Having the pipeline prepared, we can now run the code locally to test out the overall pipeline correctness. For the local run, we set both the number of epochs and the number of nodes to 1.

 kedro run --params data_science.active_modelling_pipeline.model_options.epochs:1 --params data_science.active_modelling_pipeline.model_options.num_nodes:1

Local kedro run should finish with a success and similar log messages:

[10/21/22 16:22:53] INFO     Model has a coefficient R^2 of 0.465 on test data.
                    INFO     Model has MAE of 768.543 on test data.
                    INFO     Completed 6 out of 6 tasks 
                    INFO     Pipeline execution completed successfully.

Running Kedro Pipeline on Azure Machine Learning Pipelines

We can now test out our pipeline in the cloud and launch it on Azure ML Pipelines with the help of our open source kedro-azureml plugin. Before running the pipeline, we need to build a docker image for it. This process is exactly the same as the one described in the plugin’s quickstart -  just use kedro-docker and modify dockerignore to include the data/01_raw folder within the image. Build and push the image to Azure Container Registry (or another container registry of your choice - just make sure it’s accessible from the Azure ML Studio).

With the number of nodes initially set to 1 (no distributed training yet), we launch the job on Azure ML Pipelines like this:

kedro azureml run -s <your Azure subscription id>

If you encounter any issues with the setup, you can always refer to the step-by-step video guide we’ve prepared here.

Adding GPU support and launching distributed training

First, we need cuda support within the docker image, so we will use one of  PyTorch Lightning’s official images as a base one. Remember that docker images with both cuda and PyTorch pre-installed tend to be large - the one we used was 5.9GB compressed and 12.0GB uncompressed. After installing Kedro and the project requirements, the uncompressed size goes up to approximately 12.3GB.

Before running the training in a distributed manner, a compute cluster with GPUs needs to be created in the Azure ML Studio. For a good price-to-performance ratio, we use STANDARD_NC4AS_T4_V3 machines with T4 GPUs (1 per machine). We also recommend using the scale to 0 capabilities of Azure ML compute clusters, so that the machines will only run when there is a job (Kedro pipeline in this case) scheduled on them.

Once we have prepared all of the required components, it’s time to add the actual support for distributed training into our Kedro PyTorch training node. This is where our plugin comes into play - with a simple decorator, we “tell” the Kedro-AzureML plugin to use distributed training for this particular node and that’s all you need!

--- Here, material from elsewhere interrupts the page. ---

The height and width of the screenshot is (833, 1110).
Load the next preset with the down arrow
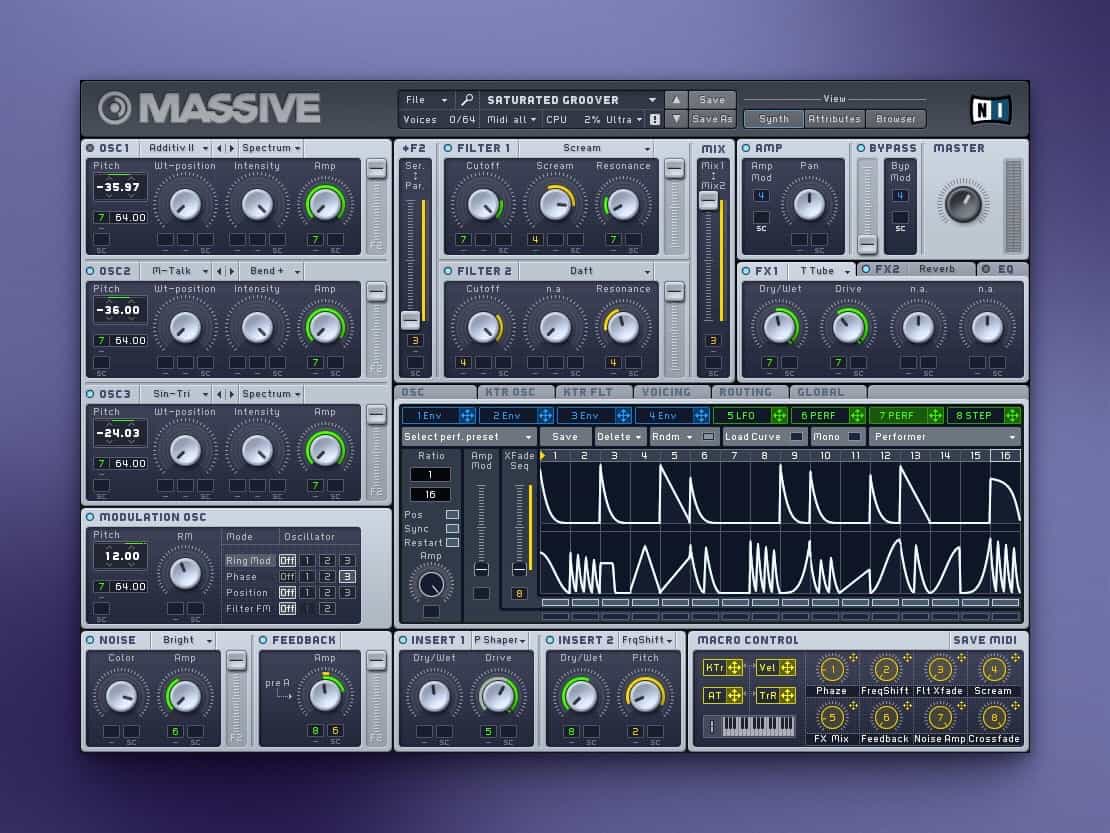point(676,119)
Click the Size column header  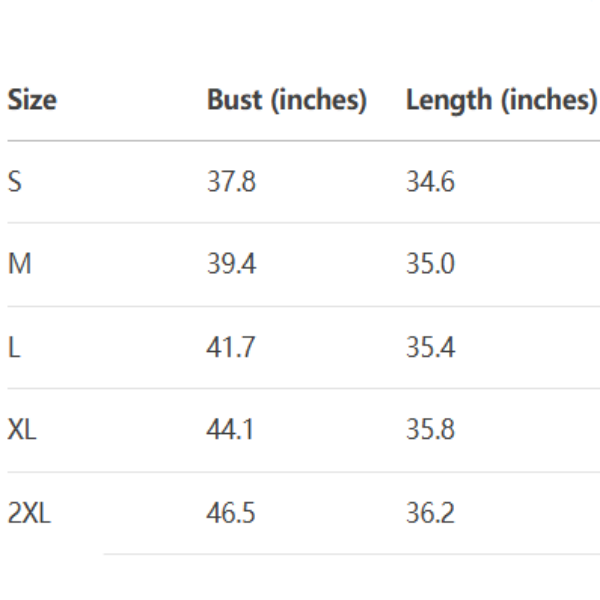[x=32, y=100]
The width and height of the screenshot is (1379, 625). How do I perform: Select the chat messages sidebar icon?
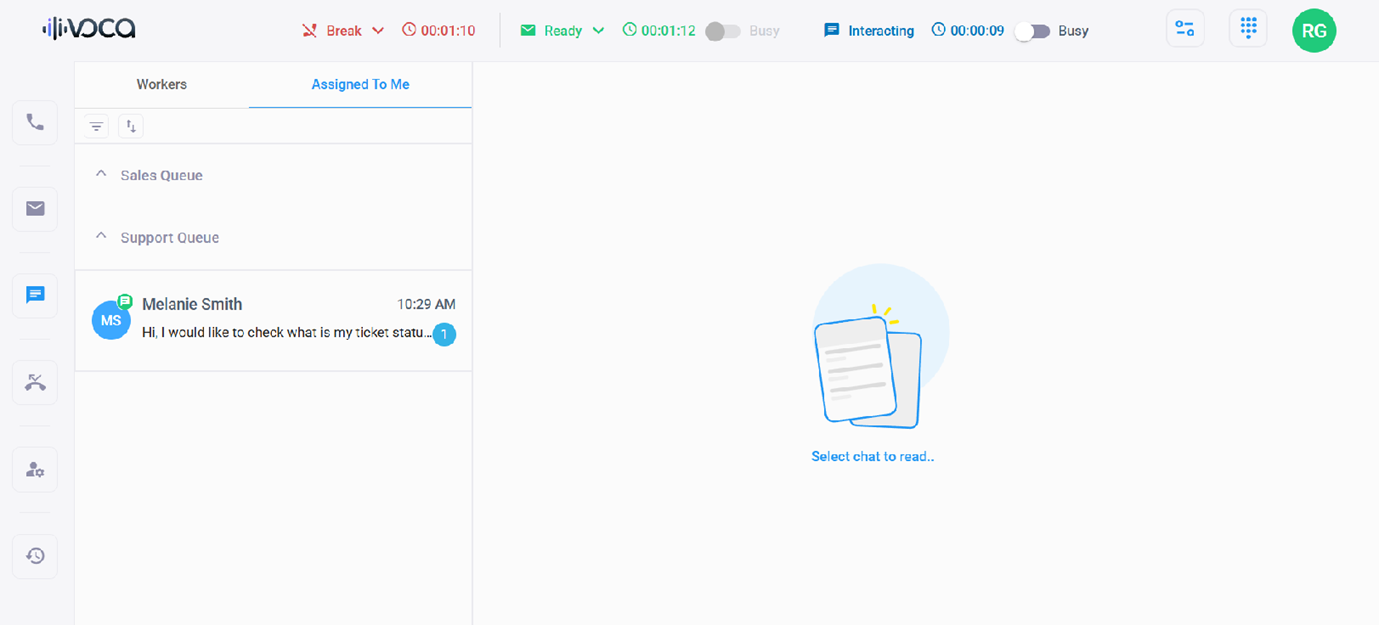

from kedro_azureml.distributed import distributed_job
from kedro_azureml.distributed.config import Framework

@distributed_job(Framework.PyTorch, num_nodes="params:model_options.num_nodes")
def train_model_pytorch(
    X_train: pd.DataFrame,
    y_train: pd.Series,
    num_nodes: int,
    max_epochs: int,
    learning_rate: float,
    batch_size: int,
):
# (...) rest of the code

The @distributed_job takes 2 parameters - the first one is the name of the underlying framework (we support all of the options provided by Azure: PyTorch, TensorFlow and MPI) to be used and the second one is the number of distributed nodes we want to utilize. Note that this parameter is dynamic and can be changed by a simple parameter override and native Kedro capabilities, so you don’t have to hard-code anything!

Now, we build the image (with cuda as the base one), push it and launch the distributed job.

 kedro azureml run -s <your Azure subscription id>  --params '{"data_science": {"active_modelling_pipeline": {"model_options":{ "num_nodes": 2}}}}'

If you want to increase/decrease the number of distributed nodes, you can use any param you want here, it’s up to you. The way you access the parameters for @distributed_job decorator is exactly the same as you do when you define the Kedro pipeline.

Running the distributed training job in Azure ML Pipelines should look like the screenshot below.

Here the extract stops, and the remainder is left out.